Consigne:
Recopiez mot pour mot le passage de l'extrait sur l'immigration qui va de « 5°) Diriez-vous-vous que » à « et les salaires. ».

Extrait du document:

--------------------------------

Qu’elle soit réfugiée, c’est-à-dire contrainte de solliciter une protection internationale, qu’elle soit demandeuse d’asile, qu’elle soit migrante pour aller chercher un travail, rejoindre sa famille ou à cause de catastrophes naturelles, chacune de ces personnes se déplace d’une manière plus ou moins contrainte et doit avoir le droit de choisir une autre vie et d’être protégée dans le respect de ses droits élémentaires.
La prétendue hiérarchie entre « bon ou mauvais » migrants sert aux calculs les plus froids et cyniques.
5°) Diriez-vous-vous que l’immigration a pesé défavorablement sur les conditions de travail et les salaires ces dix dernières années en France ? Si oui, en déduisez-vous qu’il faudrait prendre de nouvelles mesures pour limiter ou réduire le nombre d’entrées (hors réfugiés) sur le territoire?
Toutes les études sérieuses ont mis en évidence que la France a bénéficié de l’apport migratoire quelqu’en soit sa provenance d’origine, et aussi bien sur le plan économique que culturel alors même que plusieurs générations d’immigrés, et leurs enfants, ont été maltraités et humiliés dans notre pays par les autorités. L’immigration ne sera pas l’éternel bouc émissaire de la politique du patronat sur les conditions de travail et les salaires.

--------------------------------

Données brutes:
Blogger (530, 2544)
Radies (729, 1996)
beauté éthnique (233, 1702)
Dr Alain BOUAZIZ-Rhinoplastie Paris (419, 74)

--------------------------------

Résultat:
5°) Diriez-vous-vous que l’immigration a pesé défavorablement sur les conditions de travail et les salaires ces dix dernières années en France ? Si oui, en déduisez-vous qu’il faudrait prendre de nouvelles mesures pour limiter ou réduire le nombre d’entrées (hors réfugiés) sur le territoire?
Toutes les études sérieuses ont mis en évidence que la France a bénéficié de l’apport migratoire quelqu’en soit sa provenance d’origine, et aussi bien sur le plan économique que culturel alors même que plusieurs générations d’immigrés, et leurs enfants, ont été maltraités et humiliés dans notre pays par les autorités. L’immigration ne sera pas l’éternel bouc émissaire de la politique du patronat sur les conditions de travail et les salaires.